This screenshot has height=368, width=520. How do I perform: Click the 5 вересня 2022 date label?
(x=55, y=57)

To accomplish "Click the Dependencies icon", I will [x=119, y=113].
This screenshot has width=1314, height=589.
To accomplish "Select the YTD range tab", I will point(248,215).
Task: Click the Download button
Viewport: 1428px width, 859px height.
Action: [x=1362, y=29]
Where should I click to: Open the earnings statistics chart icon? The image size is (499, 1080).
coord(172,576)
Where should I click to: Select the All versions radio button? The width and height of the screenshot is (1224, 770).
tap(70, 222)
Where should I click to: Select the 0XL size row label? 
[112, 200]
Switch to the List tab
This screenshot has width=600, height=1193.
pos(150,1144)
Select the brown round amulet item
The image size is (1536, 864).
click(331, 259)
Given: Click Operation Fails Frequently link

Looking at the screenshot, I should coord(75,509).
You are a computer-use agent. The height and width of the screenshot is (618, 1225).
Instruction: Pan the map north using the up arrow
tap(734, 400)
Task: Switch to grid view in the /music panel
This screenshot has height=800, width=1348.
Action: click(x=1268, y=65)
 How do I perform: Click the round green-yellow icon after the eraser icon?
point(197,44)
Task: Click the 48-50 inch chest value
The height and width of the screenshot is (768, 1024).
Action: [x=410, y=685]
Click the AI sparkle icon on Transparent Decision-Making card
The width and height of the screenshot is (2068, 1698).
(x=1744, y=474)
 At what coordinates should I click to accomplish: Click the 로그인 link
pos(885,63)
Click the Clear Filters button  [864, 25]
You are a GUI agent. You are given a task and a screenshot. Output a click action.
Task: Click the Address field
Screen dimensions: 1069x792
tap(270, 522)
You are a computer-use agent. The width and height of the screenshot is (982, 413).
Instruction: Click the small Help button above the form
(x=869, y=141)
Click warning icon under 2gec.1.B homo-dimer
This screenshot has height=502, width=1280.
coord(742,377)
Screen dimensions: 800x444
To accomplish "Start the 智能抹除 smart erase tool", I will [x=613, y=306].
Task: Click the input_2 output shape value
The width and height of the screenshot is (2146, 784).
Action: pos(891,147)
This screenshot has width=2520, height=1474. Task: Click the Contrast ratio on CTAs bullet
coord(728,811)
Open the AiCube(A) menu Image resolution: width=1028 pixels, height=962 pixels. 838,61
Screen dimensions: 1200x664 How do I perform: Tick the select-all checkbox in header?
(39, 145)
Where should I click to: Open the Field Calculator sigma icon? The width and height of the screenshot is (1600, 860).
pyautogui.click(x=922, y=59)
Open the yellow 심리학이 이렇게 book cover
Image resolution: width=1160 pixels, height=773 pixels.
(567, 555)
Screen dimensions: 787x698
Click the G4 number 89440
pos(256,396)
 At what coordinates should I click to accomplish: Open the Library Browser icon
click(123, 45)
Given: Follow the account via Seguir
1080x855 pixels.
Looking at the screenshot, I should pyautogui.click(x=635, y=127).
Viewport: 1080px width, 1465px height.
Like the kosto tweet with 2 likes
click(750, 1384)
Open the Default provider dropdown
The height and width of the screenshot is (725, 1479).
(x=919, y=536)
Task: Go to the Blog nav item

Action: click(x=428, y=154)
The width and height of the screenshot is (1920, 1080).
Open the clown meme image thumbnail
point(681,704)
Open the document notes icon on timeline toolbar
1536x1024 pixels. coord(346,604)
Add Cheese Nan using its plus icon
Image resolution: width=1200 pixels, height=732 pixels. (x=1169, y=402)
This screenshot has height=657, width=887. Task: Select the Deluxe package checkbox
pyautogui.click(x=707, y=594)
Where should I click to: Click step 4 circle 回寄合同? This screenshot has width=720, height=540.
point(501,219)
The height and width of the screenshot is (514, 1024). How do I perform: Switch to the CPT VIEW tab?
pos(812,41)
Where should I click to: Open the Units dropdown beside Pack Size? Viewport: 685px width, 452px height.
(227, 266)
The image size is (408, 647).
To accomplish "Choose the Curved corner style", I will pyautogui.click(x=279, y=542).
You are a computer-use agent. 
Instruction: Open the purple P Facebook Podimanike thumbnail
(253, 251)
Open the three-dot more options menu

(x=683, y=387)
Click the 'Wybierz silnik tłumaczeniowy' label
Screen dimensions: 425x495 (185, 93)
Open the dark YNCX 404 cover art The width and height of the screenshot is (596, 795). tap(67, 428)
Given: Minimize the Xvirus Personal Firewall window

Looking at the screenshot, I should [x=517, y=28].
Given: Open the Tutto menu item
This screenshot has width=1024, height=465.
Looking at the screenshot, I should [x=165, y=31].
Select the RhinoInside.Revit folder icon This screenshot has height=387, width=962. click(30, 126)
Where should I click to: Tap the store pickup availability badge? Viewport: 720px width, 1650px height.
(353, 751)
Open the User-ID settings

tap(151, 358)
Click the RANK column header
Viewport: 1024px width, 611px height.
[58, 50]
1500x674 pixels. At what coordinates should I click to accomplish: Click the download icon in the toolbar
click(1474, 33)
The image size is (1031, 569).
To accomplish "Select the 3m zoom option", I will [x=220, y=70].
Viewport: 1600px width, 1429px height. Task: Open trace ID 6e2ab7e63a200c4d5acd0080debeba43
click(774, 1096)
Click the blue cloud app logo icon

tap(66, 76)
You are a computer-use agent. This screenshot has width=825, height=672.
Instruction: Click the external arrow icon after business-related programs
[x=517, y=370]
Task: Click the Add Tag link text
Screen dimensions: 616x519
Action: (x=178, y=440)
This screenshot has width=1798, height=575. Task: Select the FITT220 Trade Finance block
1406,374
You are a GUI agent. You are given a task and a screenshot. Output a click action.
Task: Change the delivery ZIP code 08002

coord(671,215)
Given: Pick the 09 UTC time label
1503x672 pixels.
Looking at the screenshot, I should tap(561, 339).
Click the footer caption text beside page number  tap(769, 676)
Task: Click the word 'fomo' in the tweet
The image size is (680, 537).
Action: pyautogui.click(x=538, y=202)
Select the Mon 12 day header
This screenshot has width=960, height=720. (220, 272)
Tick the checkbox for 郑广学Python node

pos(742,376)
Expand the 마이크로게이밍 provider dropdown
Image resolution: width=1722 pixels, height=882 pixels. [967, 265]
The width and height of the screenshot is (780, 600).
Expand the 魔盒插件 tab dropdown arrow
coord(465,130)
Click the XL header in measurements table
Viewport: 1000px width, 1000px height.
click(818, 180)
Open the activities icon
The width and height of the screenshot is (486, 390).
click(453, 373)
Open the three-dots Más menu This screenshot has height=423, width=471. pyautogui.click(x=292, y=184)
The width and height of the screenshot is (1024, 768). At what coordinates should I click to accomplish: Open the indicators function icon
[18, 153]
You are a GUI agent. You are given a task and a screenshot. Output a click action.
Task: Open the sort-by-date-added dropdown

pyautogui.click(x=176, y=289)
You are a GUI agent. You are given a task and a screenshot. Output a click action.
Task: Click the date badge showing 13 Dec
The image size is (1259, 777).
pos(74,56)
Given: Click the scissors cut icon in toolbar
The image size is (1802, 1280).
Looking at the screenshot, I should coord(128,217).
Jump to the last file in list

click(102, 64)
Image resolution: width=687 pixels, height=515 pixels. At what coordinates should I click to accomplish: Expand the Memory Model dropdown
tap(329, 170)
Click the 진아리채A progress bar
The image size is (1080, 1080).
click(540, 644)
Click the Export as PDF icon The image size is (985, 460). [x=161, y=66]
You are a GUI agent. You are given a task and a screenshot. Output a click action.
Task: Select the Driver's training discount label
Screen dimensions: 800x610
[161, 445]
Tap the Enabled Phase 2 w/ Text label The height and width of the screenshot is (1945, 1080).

→ PROBLEM DESCRIPTION
Retype, exactly as written, each line from the one containing "Open the three-dots" through the last line of the listing above, and leave out all other lines.

→ THE COMPLETED TASK
Open the three-dots Más menu This screenshot has height=423, width=471. pyautogui.click(x=292, y=184)
The width and height of the screenshot is (1024, 768). At what coordinates should I click to accomplish: Open the indicators function icon
[18, 153]
You are a GUI agent. You are given a task and a screenshot. Output a click action.
Task: Open the sort-by-date-added dropdown

pyautogui.click(x=176, y=289)
You are a GUI agent. You are given a task and a screenshot. Output a click action.
Task: Click the date badge showing 13 Dec
The image size is (1259, 777).
pos(74,56)
Given: Click the scissors cut icon in toolbar
The image size is (1802, 1280).
Looking at the screenshot, I should coord(128,217).
Jump to the last file in list

click(102, 64)
Image resolution: width=687 pixels, height=515 pixels. At what coordinates should I click to accomplish: Expand the Memory Model dropdown
tap(329, 170)
Click the 진아리채A progress bar
The image size is (1080, 1080).
click(540, 644)
Click the Export as PDF icon The image size is (985, 460). [x=161, y=66]
You are a GUI agent. You are given a task and a screenshot. Output a click action.
Task: Select the Driver's training discount label
Screen dimensions: 800x610
[161, 445]
Tap the Enabled Phase 2 w/ Text label The height and width of the screenshot is (1945, 1080).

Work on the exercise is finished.